In der von der KMU-Forschung Austria durchgeführten Bilanzanalyse ist auch nachzulesen, dass die Umsatzrendite mit 2,6 Prozent weit unter der anderer Branchen liegt. Handelsforscher Ernst Gittenberger: „Umsatzzuwachs heißt nicht gleichzeitig Gewinnzuwachs.“ Zwar erzielen 66 Prozent der Vorarlberger Einzelhändler Gewinne, doch 34 Prozent der Händler im Land machten im vergangenen Jahr Verluste. Besonders zu kämpfen hatten, so Gittenberger, der Elektro- und der Spielwarenhandel. „Aber es kommt auf mehr Faktoren an, etwa die Lage oder das Geschäftsmodell von Firmen“, so Gittenberger. Der Lebensmittelhandel florierte das ganze Jahr, auch Schuh-, Sport- und Lederhandel konnten im letzten Quartal 2017 punkten – wohl deshalb, weil der termingerechte Schneefall für entscheidende Kauf­anreize sorgte.
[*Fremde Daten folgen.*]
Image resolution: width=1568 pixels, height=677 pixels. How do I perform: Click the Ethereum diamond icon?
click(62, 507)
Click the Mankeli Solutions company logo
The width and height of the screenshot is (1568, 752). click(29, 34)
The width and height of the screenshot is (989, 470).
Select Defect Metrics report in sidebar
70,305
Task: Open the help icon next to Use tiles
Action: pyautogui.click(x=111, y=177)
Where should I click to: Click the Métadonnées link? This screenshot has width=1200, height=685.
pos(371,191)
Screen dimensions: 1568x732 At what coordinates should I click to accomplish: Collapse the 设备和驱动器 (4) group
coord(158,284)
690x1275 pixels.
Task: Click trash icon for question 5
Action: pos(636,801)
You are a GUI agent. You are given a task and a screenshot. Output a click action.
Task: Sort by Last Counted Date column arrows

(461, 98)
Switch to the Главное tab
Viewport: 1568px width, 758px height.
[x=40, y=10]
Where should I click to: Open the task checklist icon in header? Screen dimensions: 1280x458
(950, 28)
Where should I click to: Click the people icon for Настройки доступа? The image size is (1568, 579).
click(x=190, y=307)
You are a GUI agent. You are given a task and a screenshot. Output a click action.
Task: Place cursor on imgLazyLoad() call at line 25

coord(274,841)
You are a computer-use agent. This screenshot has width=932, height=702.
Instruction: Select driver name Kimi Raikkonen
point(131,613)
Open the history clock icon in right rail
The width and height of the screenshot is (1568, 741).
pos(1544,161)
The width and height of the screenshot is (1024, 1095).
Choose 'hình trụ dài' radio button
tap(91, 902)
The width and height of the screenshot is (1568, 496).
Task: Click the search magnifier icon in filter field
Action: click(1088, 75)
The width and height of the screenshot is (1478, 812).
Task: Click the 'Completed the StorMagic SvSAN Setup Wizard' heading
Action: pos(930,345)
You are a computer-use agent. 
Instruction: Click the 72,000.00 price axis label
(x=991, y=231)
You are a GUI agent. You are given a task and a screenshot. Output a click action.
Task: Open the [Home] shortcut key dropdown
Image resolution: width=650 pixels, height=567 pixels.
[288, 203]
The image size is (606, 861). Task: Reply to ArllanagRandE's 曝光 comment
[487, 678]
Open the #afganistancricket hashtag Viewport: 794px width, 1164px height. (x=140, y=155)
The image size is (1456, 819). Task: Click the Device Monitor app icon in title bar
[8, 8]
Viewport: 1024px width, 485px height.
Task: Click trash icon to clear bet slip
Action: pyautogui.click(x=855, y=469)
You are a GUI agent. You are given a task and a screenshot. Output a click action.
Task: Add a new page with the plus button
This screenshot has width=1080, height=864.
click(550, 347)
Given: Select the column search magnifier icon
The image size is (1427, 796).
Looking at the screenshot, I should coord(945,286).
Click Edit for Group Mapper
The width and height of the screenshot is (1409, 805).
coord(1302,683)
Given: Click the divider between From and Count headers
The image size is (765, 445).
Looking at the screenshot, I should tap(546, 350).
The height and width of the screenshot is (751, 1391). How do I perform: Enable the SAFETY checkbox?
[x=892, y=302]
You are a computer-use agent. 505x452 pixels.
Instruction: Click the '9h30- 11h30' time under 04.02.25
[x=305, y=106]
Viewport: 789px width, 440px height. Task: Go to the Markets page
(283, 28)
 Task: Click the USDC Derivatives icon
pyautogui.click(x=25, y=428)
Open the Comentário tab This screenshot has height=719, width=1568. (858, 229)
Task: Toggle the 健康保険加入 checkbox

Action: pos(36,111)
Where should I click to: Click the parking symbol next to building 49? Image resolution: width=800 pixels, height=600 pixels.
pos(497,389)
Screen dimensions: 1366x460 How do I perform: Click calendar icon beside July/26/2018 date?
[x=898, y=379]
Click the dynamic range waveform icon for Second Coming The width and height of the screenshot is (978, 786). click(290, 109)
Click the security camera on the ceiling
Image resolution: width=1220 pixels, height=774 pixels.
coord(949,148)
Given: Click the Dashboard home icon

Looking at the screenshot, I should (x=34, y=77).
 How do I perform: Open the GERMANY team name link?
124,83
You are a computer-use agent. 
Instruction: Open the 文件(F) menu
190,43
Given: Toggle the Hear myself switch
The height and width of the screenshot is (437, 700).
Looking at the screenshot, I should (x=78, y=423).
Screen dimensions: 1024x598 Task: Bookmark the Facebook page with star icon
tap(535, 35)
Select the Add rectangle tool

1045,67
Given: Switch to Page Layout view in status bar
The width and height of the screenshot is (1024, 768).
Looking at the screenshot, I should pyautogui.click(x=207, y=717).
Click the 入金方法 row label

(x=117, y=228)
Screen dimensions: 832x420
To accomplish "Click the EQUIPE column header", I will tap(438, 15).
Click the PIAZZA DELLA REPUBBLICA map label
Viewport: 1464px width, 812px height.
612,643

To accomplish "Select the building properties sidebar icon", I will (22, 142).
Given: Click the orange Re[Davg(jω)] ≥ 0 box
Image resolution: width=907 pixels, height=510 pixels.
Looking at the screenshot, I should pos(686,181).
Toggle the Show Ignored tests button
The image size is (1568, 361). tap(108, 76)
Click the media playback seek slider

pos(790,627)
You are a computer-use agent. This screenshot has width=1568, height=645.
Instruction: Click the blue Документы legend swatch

Die besten Geschäfte hat der Handel übrigens nicht im letzten Quartal 2017 gemacht, wie man wegen des Weihnachtsgeschäfts annehmen könnte, sondern im zweiten Quartal. Ostern fiel günstig, während im dritten Quartal zwei Einkaufstage fehlten, erklärt Handelsforscher Gittenberger die Ergebnisse. Der Handel beschäftigt in Vorarlberg 14.700 Mitarbeiter, 77 Prozent sind Frauen, 28 Prozent haben einen Migrationshintergrund, wie Fröwis betont. Und mehr als die Hälfte der Mitarbeiter arbeitet Teilzeit, „für viele Frauen ist das die Möglichkeit zum Wiedereinstieg ins Berufsleben“, weiß die Spartenobfrau. Die Mitarbeiterzahl ist im vergangenen Jahr um 0,1 Prozent zurückgegangen, doch das liege auch daran, dass in den vergangenen zwei Jahren deutlich mehr Mitarbeiter im Vorarlberger Handel eingestellt wurden als im österreichischen Schnitt. Ausgebildet werden derzeit 821 Lehrlinge. „Das wird sich nicht erhöhen“, mutmaßt Fröwis und nennt zwei Gründe dafür: die Bevölkerungsentwicklung und der Bewerb aller Branchen um die besten Lehrlinge.

Ausbildung für E-Commerce

Doch einen Trumpf im Werben um jugendlichen Nachwuchs hat der Vorarlberger Handel in der Hinterhand. Im Herbst startet die neue Lehre  „E-Commerce“. Die Absolventen – Fröwis, hofft mit einer Berufsschulklasse starten zu können – werden mit Fertigkeiten in Verkauf, IT, Logistik und Marketing ausgerüstet und seien, so Handelsgeschäftsführer Michael Tagwerker, im Einzel-, Groß- und Außenhandel einsetzbar. VN-sca

Handel in Zahlen

3,0 Milliarden Euro betrug im vergangenen Jahr der Umsatz des stationären Vorarlberger Einzelhandels.

2,6 Prozent betrug im vergangenen Jahr die Umsatzrendite der Händler im Land (andere Branchen: 6,7 %).

1,7 Prozent betrug die Erhöhung der Preise im Einzelhandel. Die Inflationsrate betrug 2017 2,1 Prozent.